** Provided information follows **
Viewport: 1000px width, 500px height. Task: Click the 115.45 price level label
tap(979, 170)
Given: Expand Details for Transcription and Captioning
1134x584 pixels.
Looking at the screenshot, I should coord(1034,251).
** End of Provided information **
** Provided information follows **
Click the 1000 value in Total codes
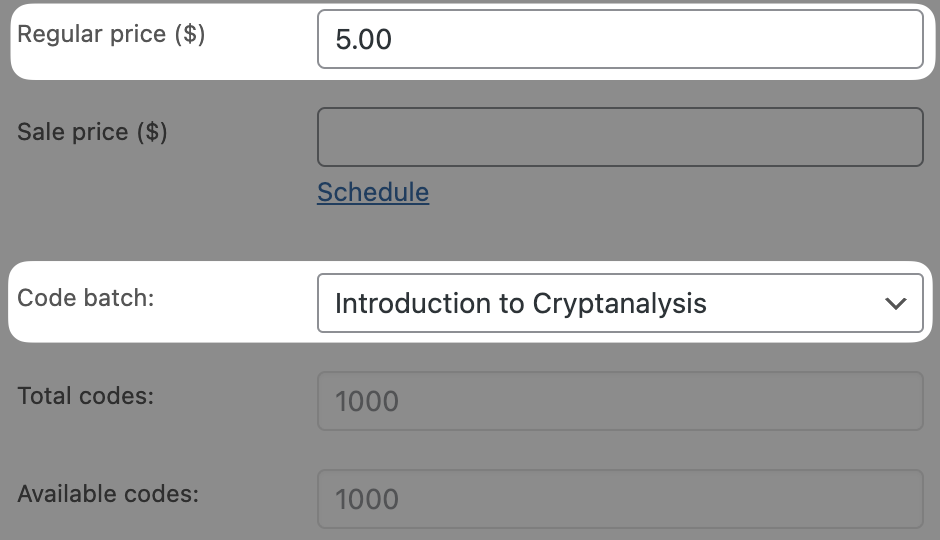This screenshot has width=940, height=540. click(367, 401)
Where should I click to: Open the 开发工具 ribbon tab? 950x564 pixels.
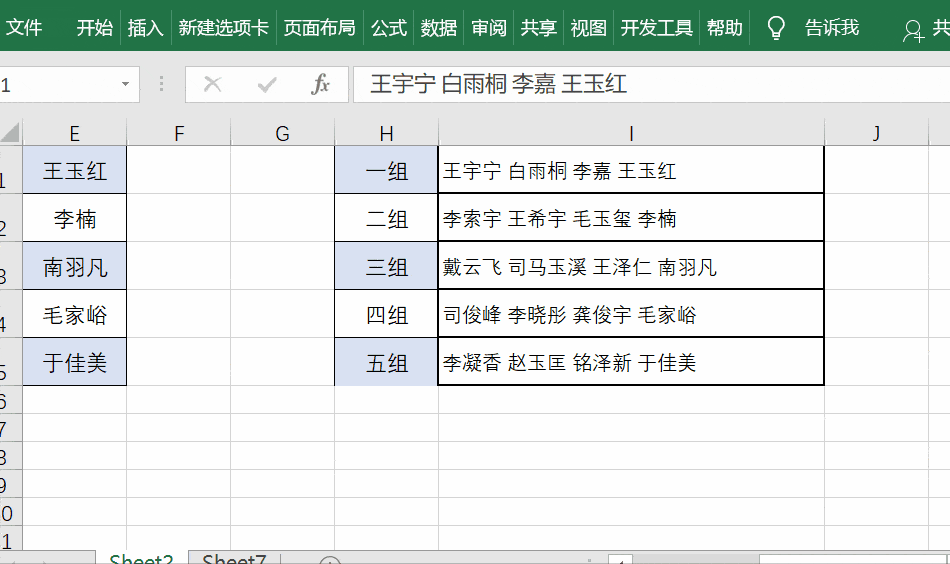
** End of Provided information **
** Provided information follows **
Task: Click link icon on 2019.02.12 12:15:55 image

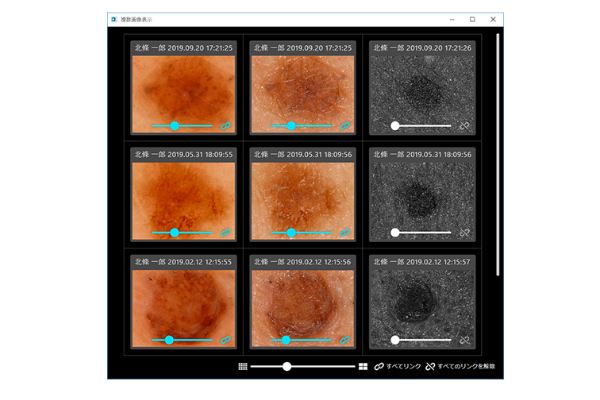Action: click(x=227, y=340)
** End of Provided information **
#### [Exercise]
Go to the line above that contains "Click the 1000 value in Total codes" and reproduce everything exactly from there through the line that contains "Where should I", leaving out the pictures.

#### [Solution to the exercise]
Click the 1000 value in Total codes
This screenshot has width=940, height=540. click(367, 401)
Where should I click to: Open the 开发工具 ribbon tab? 950x564 pixels.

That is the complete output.